[START Task material]

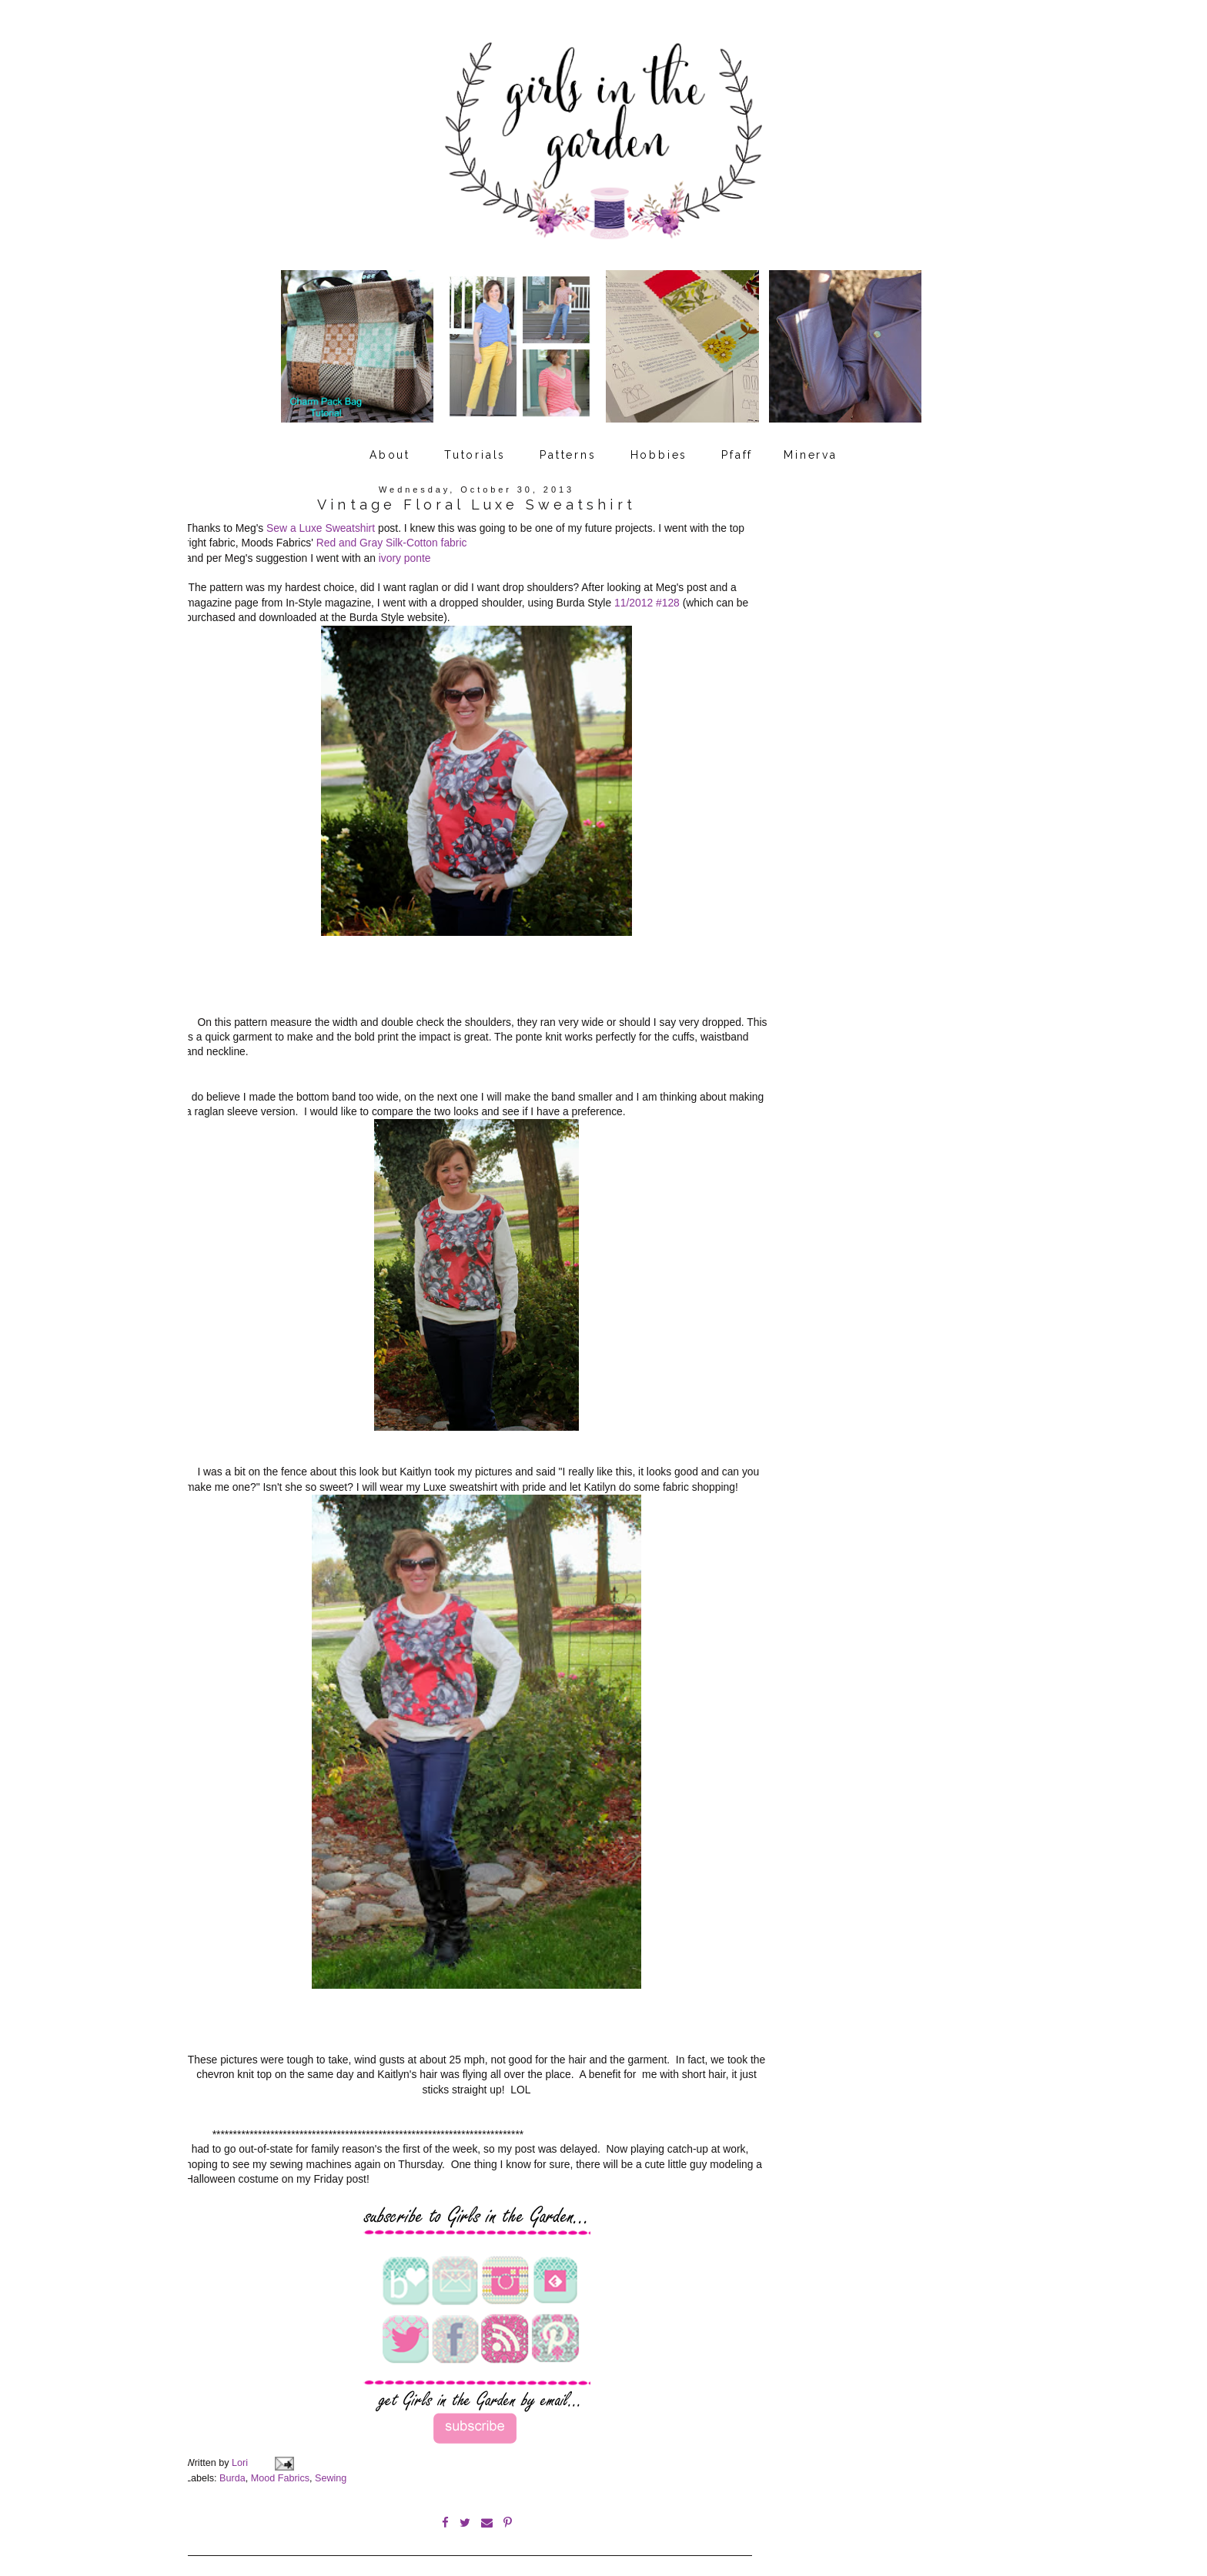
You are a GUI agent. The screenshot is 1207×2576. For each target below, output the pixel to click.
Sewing (330, 2459)
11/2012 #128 (647, 596)
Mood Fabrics (280, 2459)
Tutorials (475, 449)
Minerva (811, 449)
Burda (232, 2459)
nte (423, 552)
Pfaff (737, 449)
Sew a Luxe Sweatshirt (320, 522)
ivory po (397, 552)
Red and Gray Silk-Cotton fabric (391, 536)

[END Task material]

→ Aim of the exercise:
Copy out all of the entries above word for word, without the pictures.

→ Answer for this exercise:
You are a GUI agent. The screenshot is 1207×2576. For each target below, output the pixel to click.
Sewing (330, 2459)
11/2012 #128 (647, 596)
Mood Fabrics (280, 2459)
Tutorials (475, 449)
Minerva (811, 449)
Burda (232, 2459)
nte (423, 552)
Pfaff (737, 449)
Sew a Luxe Sweatshirt (320, 522)
ivory po (397, 552)
Red and Gray Silk-Cotton fabric (391, 536)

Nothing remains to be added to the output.